• _Sezione del documento_:
────────

Il guaio (se così si vuol dire) è che l'analisi critica di problemi semplici, o semplificati fino al punto di poterli trattare, arriva quasi sempre a spiegazioni controintuitive, quindi difficili da digerire. Proprio come è successo con l'analisi del moto. Spesso è più facile impararle e basta, senza troppo ragionarci. Come succede a scuola. Il bello arriva dopo, quando dopo tanto ragionare la scienza costruisce un quadro del mondo naturale vasto e affascinante, in grado di offrire chiavi concettuali potentissime per poterlo prevedere e manipolare. Ma ormai è troppo tardi, non ci si capisce più niente, devi stare appeso al labbro di chi ci capisce e ascoltare i suoi racconti, spesso incomprensibili. La scienza è importante, lo sanno tutti, ma è anche oscura, e alla fine non è interessante.

domenica 18 aprile 2021

Entropia e cubo di Rubik

Supponiamo di avere un cubo di Rubik risolto. Comincio a ruotare le sue facce in maniera casuale, ovvero faccio evolvere il sistema spontaneamente; un agente non intelligente (io) lo fa evolvere a caso, cioè basandosi unicamente su meccanismi che rispettano i vincoli imposti dal sistema ma che sono del tutto casuali. Ovviamente perdo subito la configurazione a facce tutte uguali e in qualsiasi momento mi fermi nell'evoluzione, a parte un breve periodo iniziale transitorio, osservo un aspetto generale del sistema, aspetto che potremmo definire macroscopico in quanto non si cura dei dettagli particolari giudicati ininfluenti, che mi appare in sostanza sempre uguale (sto appunto trascurando particolari della configurazione di dettaglio, o microscopici, che non considero importanti).

E' possibile continuando a far evolvere il sistema riottenere la configurazione iniziale del cubo risolto? Ovviamente si, in quanto si tratta di una delle tante configurazioni possibili tecnicamente raggiungibile (il cubo si può sempre risolvere, come si sa). E' ragionevole aspettarsi di risolvere il cubo in questo modo? Ovviamente no, perchè la probabilità di ottenere la configurazione che lo risolve, che è unica nell'insieme (enorme) delle configurazioni possibili, è estremamente bassa. Questa bassissima probabilità non è però nulla, e si traduce nella necessità di avere tempi di evoluzione lunghissimi per poter sperare di riottenere la configurazione della soluzione, che comunque aspettando un tempo "ragionevolmente lungo" potrebbe effettivamente riapparire.

────────

• _Dati forniti_:

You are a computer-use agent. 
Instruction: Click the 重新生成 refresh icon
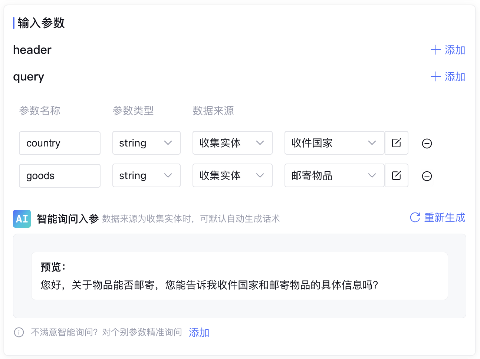(415, 217)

────────

• _Consegne dell'esercizio_:
a: Nel testo sul cubo di Rubik, quante sono le configurazioni che risolvono il cubo?
b: Perché, secondo il testo sul cubo di Rubik, non è ragionevole aspettarsi di risolvere il cubo ruotando le facce a caso, anche se la soluzione si può raggiungere?
c: Trascrivi dal testo sul cubo di Rubik il passo compreso tra "Il guaio (se" e "non è interessante.", estremi inclusi.
I dati provengono da una fonte diversa dal testo sul cubo di Rubik.

• _Elenco delle risposte_:
a: Una sola: la configurazione che lo risolve è unica nell'insieme enorme delle configurazioni possibili.

b: La configurazione risolta è unica tra un numero enorme di configurazioni possibili, quindi la probabilità di ottenerla a caso è estremamente bassa. Poiché questa probabilità non è nulla, la soluzione potrebbe riapparire, ma servirebbero tempi di evoluzione lunghissimi.

c:
Il guaio (se così si vuol dire) è che l'analisi critica di problemi semplici, o semplificati fino al punto di poterli trattare, arriva quasi sempre a spiegazioni controintuitive, quindi difficili da digerire. Proprio come è successo con l'analisi del moto. Spesso è più facile impararle e basta, senza troppo ragionarci. Come succede a scuola. Il bello arriva dopo, quando dopo tanto ragionare la scienza costruisce un quadro del mondo naturale vasto e affascinante, in grado di offrire chiavi concettuali potentissime per poterlo prevedere e manipolare. Ma ormai è troppo tardi, non ci si capisce più niente, devi stare appeso al labbro di chi ci capisce e ascoltare i suoi racconti, spesso incomprensibili. La scienza è importante, lo sanno tutti, ma è anche oscura, e alla fine non è interessante.